„Einsatz in Donezk“ von Henning Rabe
Mit „Einsatz in Donezk“ überspitzt Henning Rabe wieder einmal genüsslich und mit viel schwarzem Humor die chaotischen Realitäten politischer Ereignisse.
Februar 2022 im Donbass: Der deutsche Agent Eisenmann im Dienste des russischen Geheimdienstes meldet seinem Oberst, dass seine Truppe an der Kontaktlinie auf Amerikaner in russischen Uniformen gestoßen ist. Sie selbst wollten eigentlich gerade in ukrainischen Uniformen eine Sabotageaktion an einem russischen Sender durchführen, um diese dann den Ukrainern anzulasten. Henning Rabe überspitzt in seinem neuesten „Einsatz“-Roman wieder einmal genüßlich und mit viel schwarzem Humor die chaotischen Realitäten politischer Ereignisse.

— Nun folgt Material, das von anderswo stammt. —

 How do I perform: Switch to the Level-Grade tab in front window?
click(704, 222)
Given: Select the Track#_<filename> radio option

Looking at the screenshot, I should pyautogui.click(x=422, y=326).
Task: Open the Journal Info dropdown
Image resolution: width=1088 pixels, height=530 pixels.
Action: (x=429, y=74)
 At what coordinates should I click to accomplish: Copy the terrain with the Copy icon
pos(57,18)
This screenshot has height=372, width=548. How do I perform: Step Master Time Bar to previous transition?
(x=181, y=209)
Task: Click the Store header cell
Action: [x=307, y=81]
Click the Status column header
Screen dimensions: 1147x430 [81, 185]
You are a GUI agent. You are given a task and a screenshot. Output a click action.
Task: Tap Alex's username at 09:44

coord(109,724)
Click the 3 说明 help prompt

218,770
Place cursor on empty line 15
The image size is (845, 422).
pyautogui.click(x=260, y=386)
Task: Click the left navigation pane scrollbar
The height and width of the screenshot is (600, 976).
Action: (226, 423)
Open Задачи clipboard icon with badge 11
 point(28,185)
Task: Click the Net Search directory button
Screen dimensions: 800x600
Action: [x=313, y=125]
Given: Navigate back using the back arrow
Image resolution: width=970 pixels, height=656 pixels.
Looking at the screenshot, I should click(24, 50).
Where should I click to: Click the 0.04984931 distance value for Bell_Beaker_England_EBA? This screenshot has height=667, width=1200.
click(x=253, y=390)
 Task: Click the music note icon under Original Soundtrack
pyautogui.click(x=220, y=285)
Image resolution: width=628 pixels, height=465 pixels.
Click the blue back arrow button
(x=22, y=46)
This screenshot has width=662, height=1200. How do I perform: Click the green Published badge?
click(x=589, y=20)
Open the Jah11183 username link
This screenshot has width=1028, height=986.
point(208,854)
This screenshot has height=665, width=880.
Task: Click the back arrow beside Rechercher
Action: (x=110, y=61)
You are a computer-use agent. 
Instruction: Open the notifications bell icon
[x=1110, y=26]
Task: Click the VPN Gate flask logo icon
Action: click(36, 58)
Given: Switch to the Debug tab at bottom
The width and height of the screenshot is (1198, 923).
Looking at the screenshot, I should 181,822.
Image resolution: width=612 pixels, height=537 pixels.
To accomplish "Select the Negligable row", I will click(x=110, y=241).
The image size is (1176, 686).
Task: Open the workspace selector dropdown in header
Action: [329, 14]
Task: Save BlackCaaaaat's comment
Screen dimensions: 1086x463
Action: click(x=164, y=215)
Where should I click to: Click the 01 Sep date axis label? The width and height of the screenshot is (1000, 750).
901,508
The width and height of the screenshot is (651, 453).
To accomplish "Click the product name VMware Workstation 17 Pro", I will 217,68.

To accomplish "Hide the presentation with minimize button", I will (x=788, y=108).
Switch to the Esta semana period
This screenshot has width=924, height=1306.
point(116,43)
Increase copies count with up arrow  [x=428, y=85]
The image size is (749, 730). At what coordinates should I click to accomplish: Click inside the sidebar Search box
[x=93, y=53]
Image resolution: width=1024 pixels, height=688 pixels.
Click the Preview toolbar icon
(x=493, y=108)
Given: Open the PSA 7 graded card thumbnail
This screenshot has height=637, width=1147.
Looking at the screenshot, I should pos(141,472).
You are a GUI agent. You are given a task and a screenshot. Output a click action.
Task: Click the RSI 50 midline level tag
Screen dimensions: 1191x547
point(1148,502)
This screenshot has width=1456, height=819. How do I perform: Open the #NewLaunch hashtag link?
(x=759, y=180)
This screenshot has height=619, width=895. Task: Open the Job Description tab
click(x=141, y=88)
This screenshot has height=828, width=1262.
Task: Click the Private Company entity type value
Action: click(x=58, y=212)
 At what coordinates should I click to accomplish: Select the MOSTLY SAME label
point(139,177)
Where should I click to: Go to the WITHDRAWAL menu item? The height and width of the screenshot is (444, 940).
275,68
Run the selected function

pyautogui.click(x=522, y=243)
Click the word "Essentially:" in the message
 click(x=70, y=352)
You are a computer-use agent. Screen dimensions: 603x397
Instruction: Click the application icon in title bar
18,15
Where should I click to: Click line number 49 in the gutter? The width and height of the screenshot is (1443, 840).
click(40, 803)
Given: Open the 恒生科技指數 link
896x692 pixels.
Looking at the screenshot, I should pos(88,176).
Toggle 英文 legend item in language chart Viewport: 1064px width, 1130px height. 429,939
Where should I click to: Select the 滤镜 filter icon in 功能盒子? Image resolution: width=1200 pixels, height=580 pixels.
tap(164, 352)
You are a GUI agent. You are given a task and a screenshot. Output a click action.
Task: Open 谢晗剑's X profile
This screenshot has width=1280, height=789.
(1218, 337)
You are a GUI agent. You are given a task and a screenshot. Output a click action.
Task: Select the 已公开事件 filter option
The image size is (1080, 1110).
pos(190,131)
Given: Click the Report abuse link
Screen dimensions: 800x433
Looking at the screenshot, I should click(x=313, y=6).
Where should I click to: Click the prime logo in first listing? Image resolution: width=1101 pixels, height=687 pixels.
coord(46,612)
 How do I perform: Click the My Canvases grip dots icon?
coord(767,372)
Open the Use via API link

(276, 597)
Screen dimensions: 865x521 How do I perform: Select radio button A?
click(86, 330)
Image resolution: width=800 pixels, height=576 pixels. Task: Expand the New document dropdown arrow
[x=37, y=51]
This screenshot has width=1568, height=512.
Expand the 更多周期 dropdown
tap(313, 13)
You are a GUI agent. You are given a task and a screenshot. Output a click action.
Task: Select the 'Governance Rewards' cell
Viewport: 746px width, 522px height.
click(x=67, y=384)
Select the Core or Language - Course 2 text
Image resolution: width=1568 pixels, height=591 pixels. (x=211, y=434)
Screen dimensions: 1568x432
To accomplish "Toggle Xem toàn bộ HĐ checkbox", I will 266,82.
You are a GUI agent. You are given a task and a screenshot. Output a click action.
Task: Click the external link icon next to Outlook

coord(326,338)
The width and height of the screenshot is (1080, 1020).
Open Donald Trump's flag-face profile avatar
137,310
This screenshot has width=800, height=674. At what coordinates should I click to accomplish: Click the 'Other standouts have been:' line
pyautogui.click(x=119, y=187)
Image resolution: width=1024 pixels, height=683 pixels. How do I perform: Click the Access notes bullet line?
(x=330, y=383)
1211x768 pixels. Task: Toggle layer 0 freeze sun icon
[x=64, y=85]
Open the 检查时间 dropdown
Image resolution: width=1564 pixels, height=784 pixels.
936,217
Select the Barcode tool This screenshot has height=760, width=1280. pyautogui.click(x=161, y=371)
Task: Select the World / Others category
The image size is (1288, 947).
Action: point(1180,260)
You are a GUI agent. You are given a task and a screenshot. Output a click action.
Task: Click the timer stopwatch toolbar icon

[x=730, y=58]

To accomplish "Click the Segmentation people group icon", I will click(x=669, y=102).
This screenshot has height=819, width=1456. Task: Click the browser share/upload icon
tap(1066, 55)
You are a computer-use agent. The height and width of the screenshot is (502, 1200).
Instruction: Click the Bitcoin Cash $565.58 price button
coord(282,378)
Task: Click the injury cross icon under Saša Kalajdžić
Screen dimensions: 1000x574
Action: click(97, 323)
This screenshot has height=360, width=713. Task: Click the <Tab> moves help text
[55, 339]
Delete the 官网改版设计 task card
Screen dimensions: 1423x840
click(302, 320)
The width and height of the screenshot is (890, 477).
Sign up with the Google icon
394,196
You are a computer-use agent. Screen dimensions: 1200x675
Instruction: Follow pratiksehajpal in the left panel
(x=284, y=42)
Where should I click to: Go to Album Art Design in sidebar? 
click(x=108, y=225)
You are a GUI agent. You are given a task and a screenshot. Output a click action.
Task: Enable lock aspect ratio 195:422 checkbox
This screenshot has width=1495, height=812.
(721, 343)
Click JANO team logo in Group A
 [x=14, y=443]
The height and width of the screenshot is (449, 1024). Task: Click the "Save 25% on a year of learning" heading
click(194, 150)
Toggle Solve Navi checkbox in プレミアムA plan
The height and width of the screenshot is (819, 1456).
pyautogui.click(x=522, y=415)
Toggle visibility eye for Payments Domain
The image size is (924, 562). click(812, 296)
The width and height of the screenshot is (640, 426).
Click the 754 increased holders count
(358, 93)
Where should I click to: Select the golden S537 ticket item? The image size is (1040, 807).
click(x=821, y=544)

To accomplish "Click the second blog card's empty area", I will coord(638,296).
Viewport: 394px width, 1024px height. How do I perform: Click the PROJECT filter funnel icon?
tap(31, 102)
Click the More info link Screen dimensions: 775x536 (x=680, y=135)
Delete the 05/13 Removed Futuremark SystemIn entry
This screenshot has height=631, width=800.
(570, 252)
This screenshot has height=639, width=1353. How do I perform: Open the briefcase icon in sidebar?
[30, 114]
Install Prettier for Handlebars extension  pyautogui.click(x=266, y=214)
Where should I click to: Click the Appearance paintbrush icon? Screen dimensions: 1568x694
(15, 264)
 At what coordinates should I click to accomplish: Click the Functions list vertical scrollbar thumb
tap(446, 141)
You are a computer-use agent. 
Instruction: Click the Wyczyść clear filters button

Der Berliner Henrik Eisenmann ist vieles – Freelance-Agent, Elitekämpfer, Moral-Akrobat. Im Februar 2022 holt ihn der russische Geheimdienst für einen Einsatz im Donbass – getarnt, top-secret, scheinbar harmlos. Doch während er sich mit zweifelhaften Kameraden durch ein absurdes Trainingslager kämpft, bereiten andere längst das große Spiel vor. Zeitgleich wird in New York ein überambitionierter NBC-Reporter auf eine ebenso undurchsichtige Mission geschickt: Live-Bericht aus einem drohenden Krisenherd, wo Wahrheit, Täuschung und Timing über Krieg oder Frieden entscheiden. Zwei Männer, zwei Welten – und ein gefährlicher Schnittpunkt an der Kontaktlinie zwischen ukrainischen Truppen und Separatisten. Kurz vor dem ersten Schuss beginnt ein doppeltes Verwirrspiel, das in eine Farce zu kippen droht – oder in eine Katastrophe.Henning Rabe erzählt mit Scharfsinn, schwarzem Humor und dramatischer Zuspitzung eine Agentengeschichte, die mehr ist als ein Spionage-Thriller. Ein wilder Ritt durch Intrige, Ideologie und Irrtum – nah an der Realität, weit entfernt von üblichen Agenten-Klischees.
Mit „Einsatz in Donezk“ hat es Henning Rabe auf unsere Liste der besten Krimis im Juni 2026 geschafft.